> [Trecho fornecido]:

<<<<

Como na maioria dos vinhedos da Europa, a Phylloxera também
atingiu a ilha Salinas, no norte da Sicilia, provocando uma devastação dos
vinhedos que foram se recuperando gradativamente com a plantação de novos
vinhedos e a criação em 1973 da Denominação de Origem Malvasia delle Lipari.
A região possui um clima e um solo que favorecem muito a viticultura e a elaboração de vinhos, sendo uma das principais atividades econômicas da ilha italiana. A topografia é variada, formada por colinas, montanhas, planícies e o majestoso vulcão Etna. Encontramos vinhedos por toda parte, que vão das colinas até a parte costeira.
Nas colinas os vinhedos são cultivados em terrazas que chegam
inclusive a uma altitude de 1.300 metros, o que as videiras adoram, pois
proporciona muita luminosidade e uma ótima drenagem. Encontramos vinhedos também
na parte costeira da ilha.
O clima na Sicília é mediterrâneo, mais quente na área mais
costeira e no interior da ilha é temperado e úmido, podendo ás vezes apresentar
temperaturas bem elevadas por influência de ventos procedentes da África.

>>>>

> [Enunciado]:
Transcreva literalmente, do trecho sobre os vinhedos da Sicília, a parte que vai de "O clima na Sicília" a "procedentes da África.".

> [Extrato de dados]:
<<<<

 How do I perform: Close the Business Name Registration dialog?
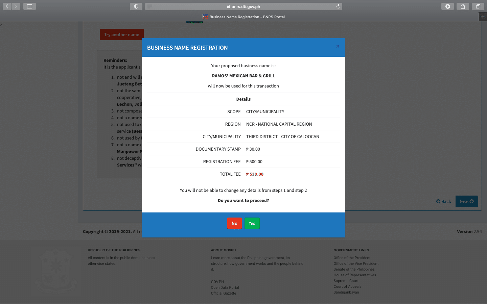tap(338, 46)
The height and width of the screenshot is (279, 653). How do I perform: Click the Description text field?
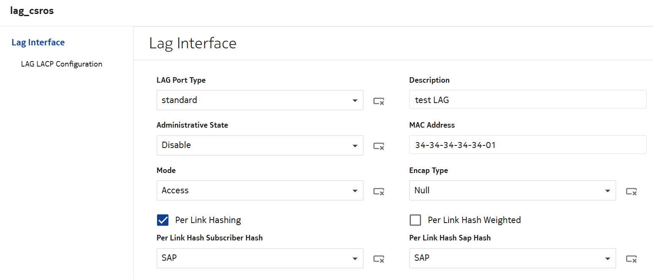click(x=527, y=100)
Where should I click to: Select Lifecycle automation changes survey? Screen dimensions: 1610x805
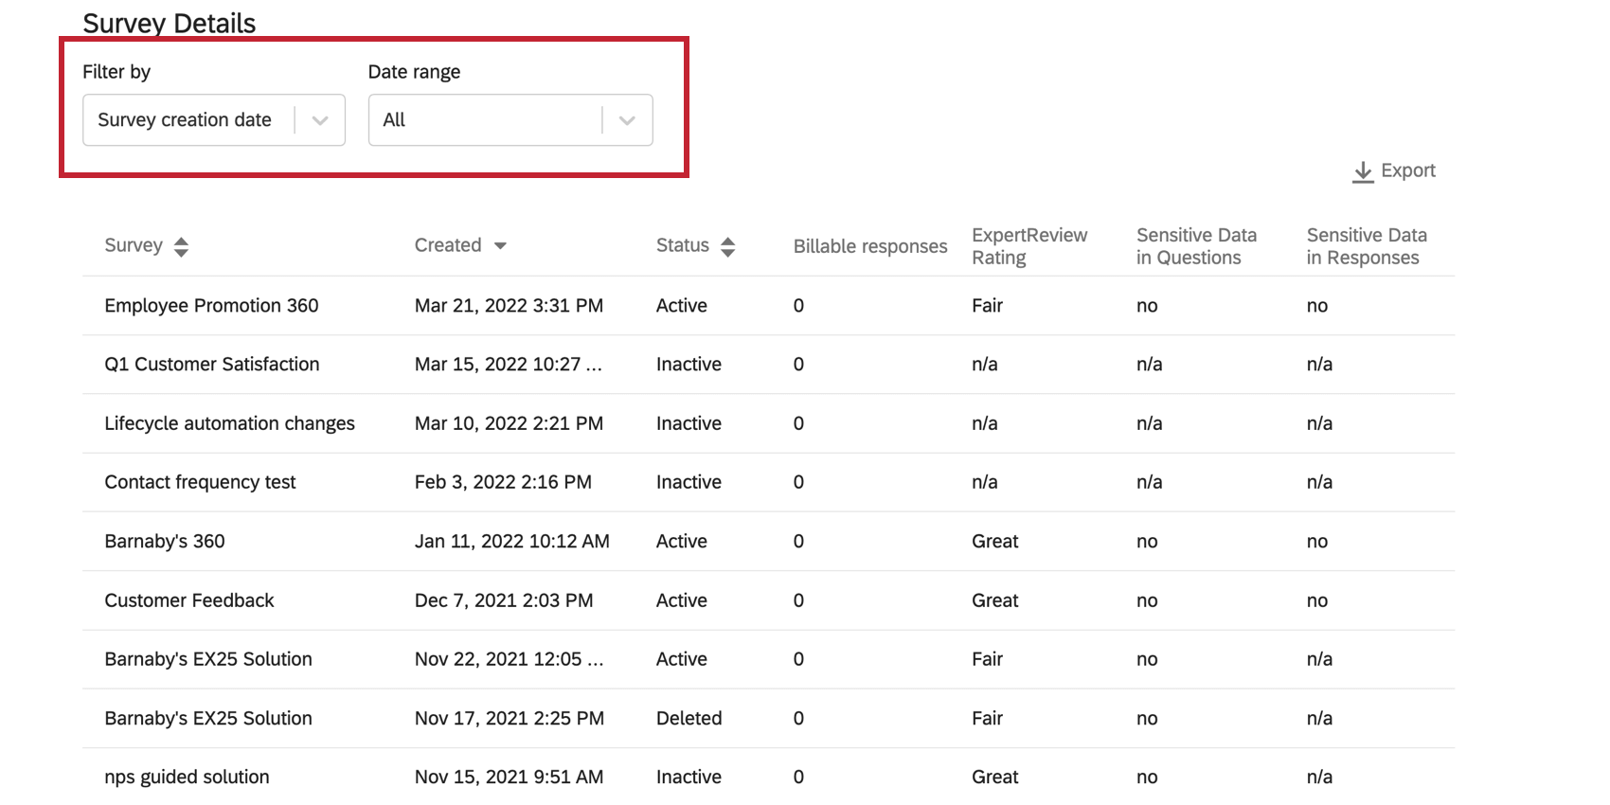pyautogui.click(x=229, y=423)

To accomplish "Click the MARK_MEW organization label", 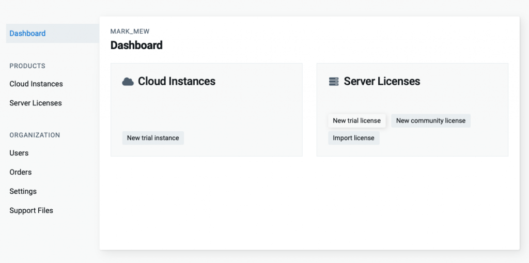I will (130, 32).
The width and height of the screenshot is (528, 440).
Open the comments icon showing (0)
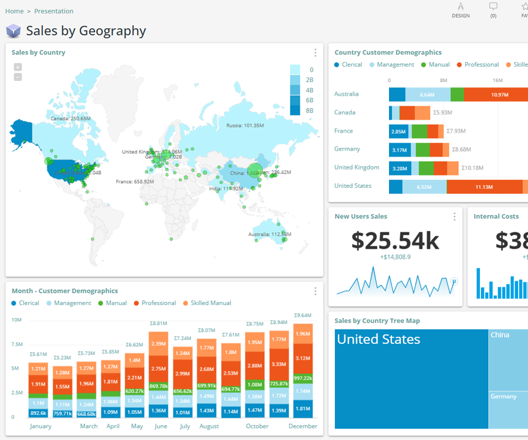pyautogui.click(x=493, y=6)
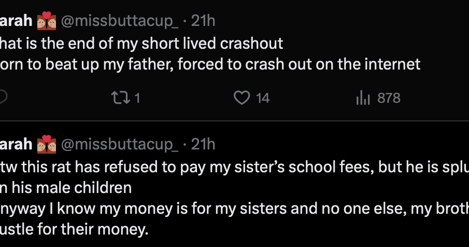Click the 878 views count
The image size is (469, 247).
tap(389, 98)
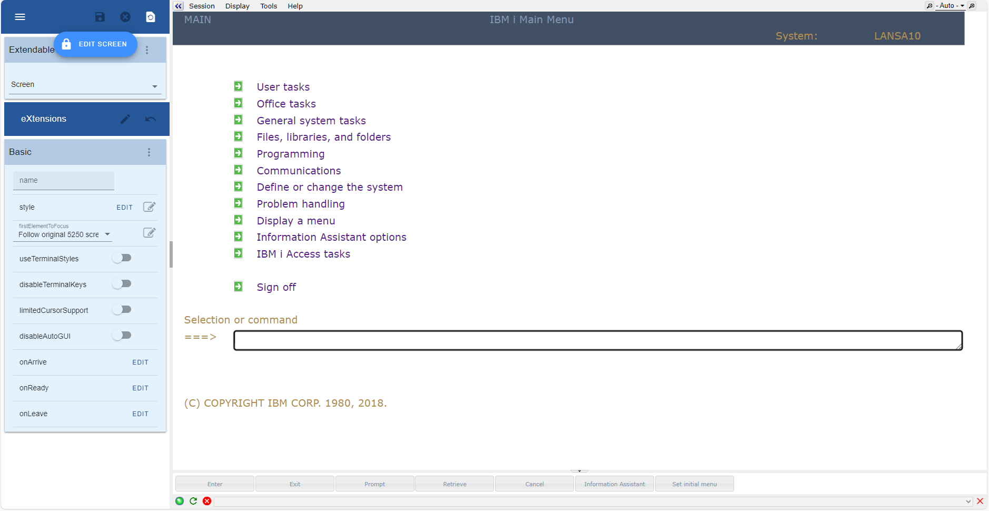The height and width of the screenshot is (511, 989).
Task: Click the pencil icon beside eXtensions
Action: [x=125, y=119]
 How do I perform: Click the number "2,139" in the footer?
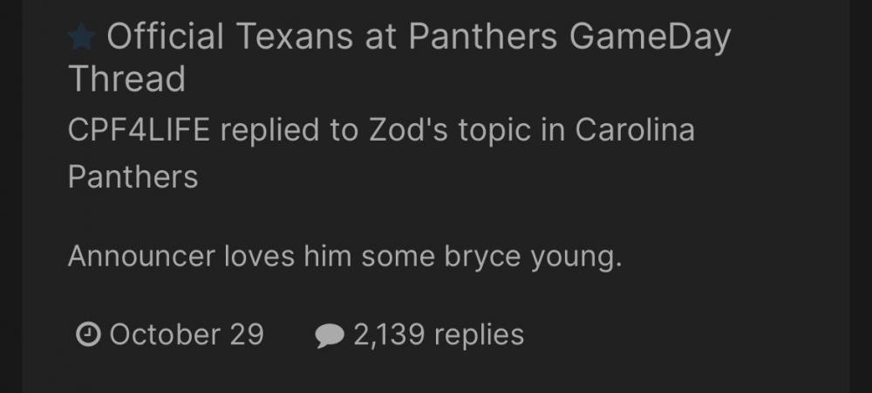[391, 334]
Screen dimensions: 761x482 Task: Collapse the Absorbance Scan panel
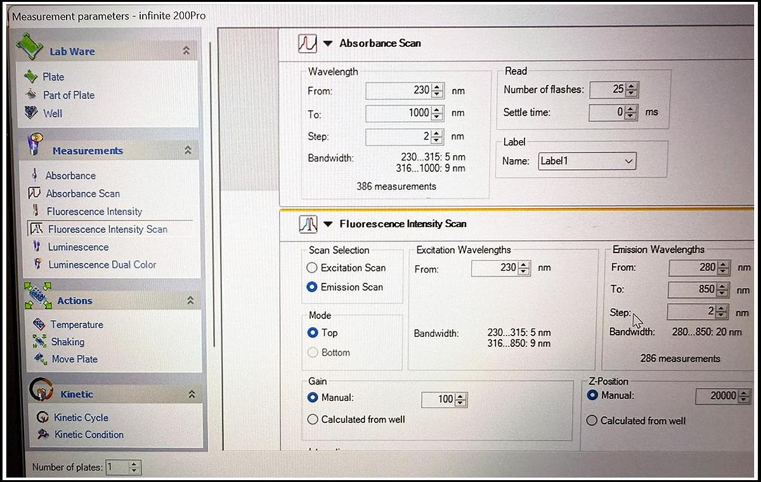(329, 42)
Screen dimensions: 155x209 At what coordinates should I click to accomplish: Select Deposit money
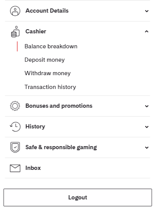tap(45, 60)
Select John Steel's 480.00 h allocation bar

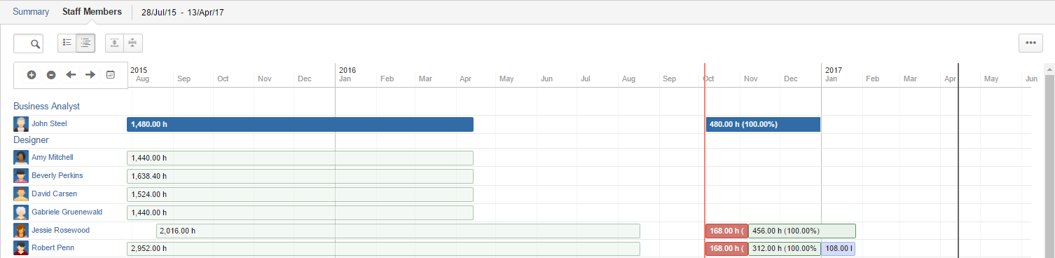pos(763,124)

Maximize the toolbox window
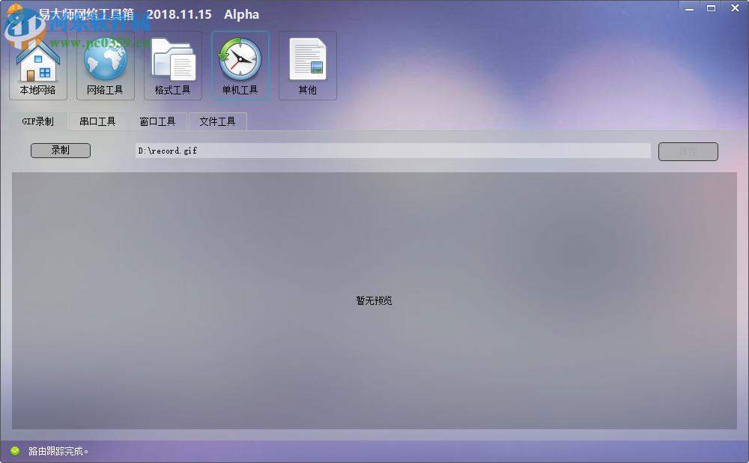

>>>>

> [Resultado do exercício]:
O clima na Sicília é mediterrâneo, mais quente na área mais
costeira e no interior da ilha é temperado e úmido, podendo ás vezes apresentar
temperaturas bem elevadas por influência de ventos procedentes da África.